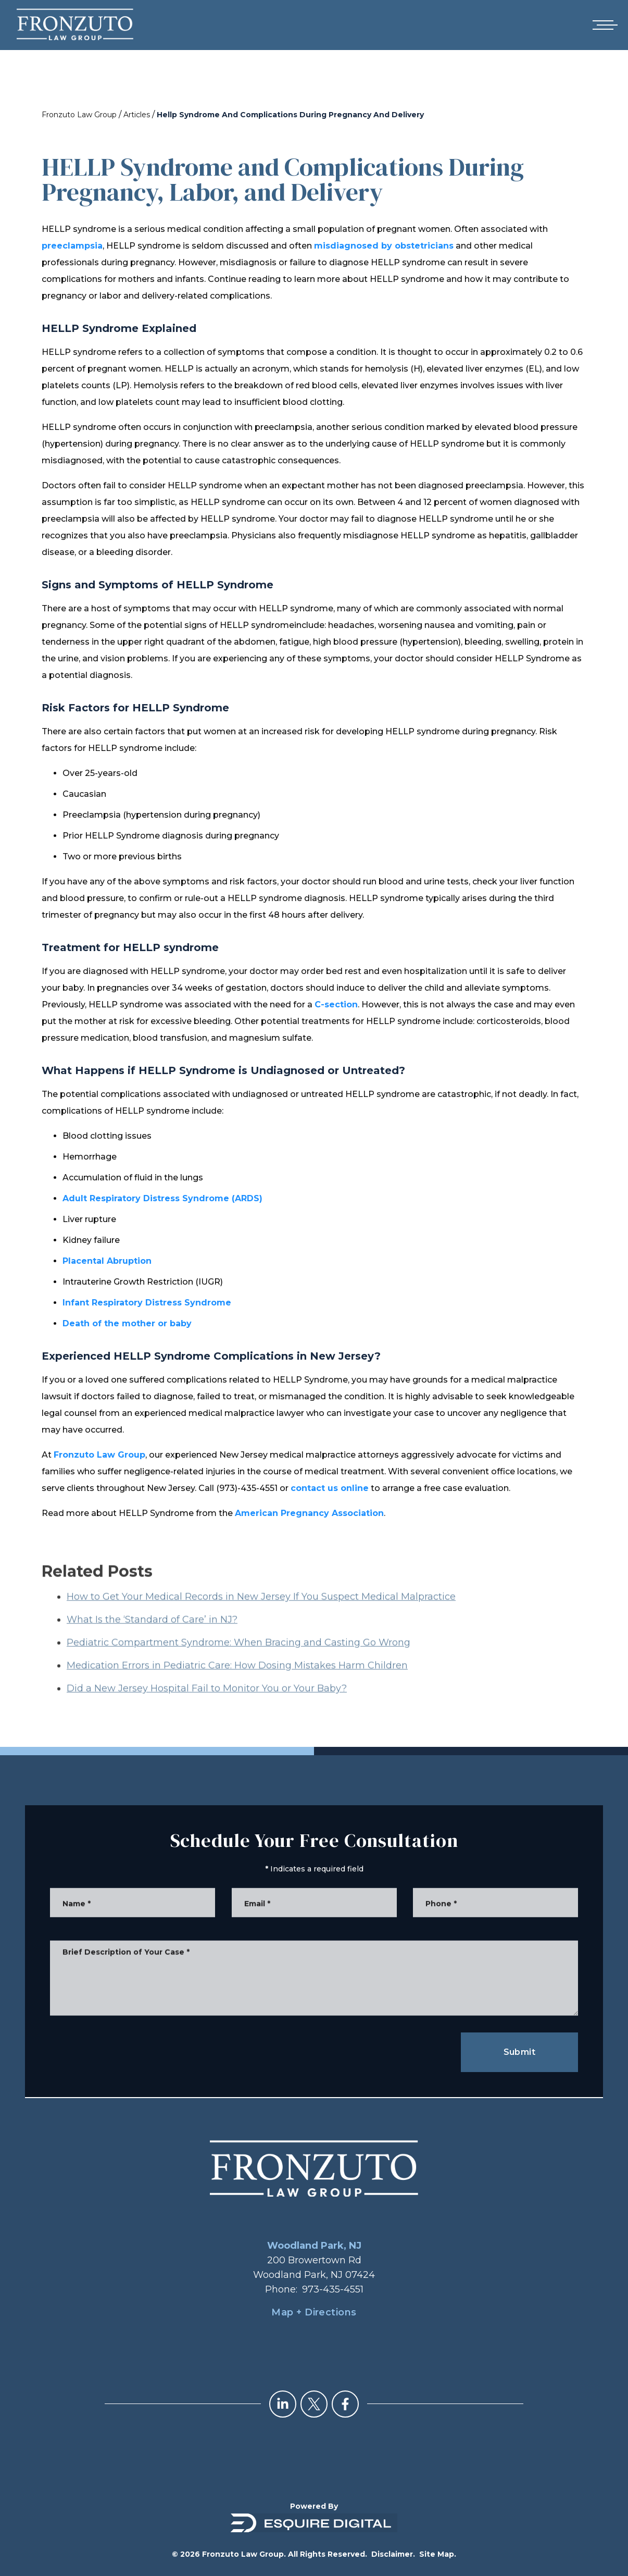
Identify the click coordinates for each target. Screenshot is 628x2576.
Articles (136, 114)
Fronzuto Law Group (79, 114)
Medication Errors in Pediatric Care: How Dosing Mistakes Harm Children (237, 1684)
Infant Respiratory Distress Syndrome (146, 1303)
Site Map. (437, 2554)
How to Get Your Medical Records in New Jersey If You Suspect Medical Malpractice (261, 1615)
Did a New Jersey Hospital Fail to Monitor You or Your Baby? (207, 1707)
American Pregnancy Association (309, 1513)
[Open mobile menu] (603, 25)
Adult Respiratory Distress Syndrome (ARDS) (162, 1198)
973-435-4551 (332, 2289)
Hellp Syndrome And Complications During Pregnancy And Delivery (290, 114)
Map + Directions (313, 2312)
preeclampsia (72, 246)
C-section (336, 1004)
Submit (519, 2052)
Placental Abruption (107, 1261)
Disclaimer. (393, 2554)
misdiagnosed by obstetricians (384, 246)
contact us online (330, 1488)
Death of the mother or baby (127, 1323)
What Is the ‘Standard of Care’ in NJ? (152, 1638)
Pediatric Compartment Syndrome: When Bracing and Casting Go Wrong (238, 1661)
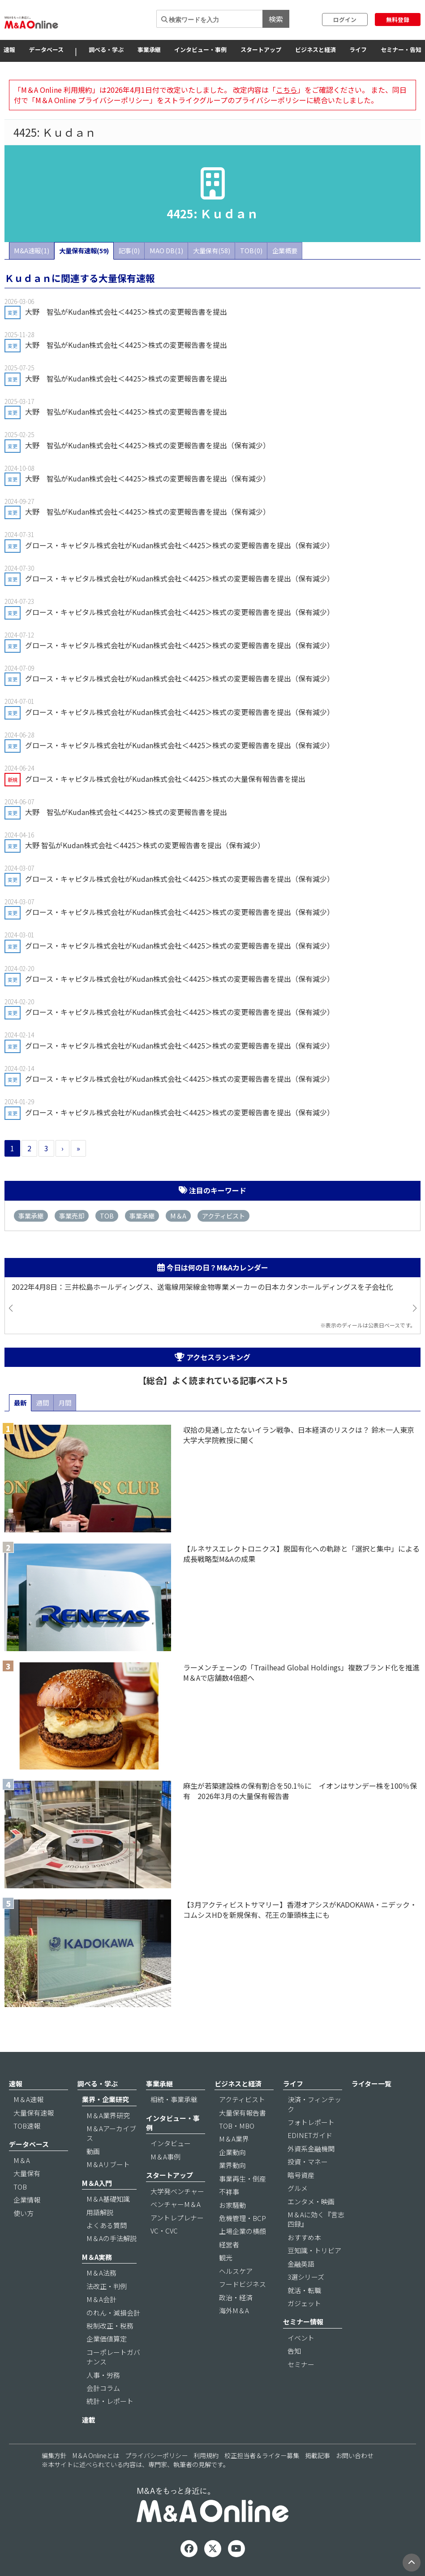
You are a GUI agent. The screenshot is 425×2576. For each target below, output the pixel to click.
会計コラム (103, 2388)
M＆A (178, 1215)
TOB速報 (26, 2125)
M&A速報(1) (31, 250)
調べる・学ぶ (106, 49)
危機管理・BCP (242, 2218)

▶ **Written problem**
Copy out the part of the records that opens with the line containing "preeclampsia (72, 246)" and closes with the line containing "Pediatric Compartment Syndrome: When", keeping both of those lines.

▶ **Answer for the task**
preeclampsia (72, 246)
C-section (336, 1004)
Submit (519, 2052)
Placental Abruption (107, 1261)
Disclaimer. (393, 2554)
misdiagnosed by obstetricians (384, 246)
contact us online (330, 1488)
Death of the mother or baby (127, 1323)
What Is the ‘Standard of Care’ in NJ? (152, 1638)
Pediatric Compartment Syndrome: When Bracing and Casting Go Wrong (238, 1661)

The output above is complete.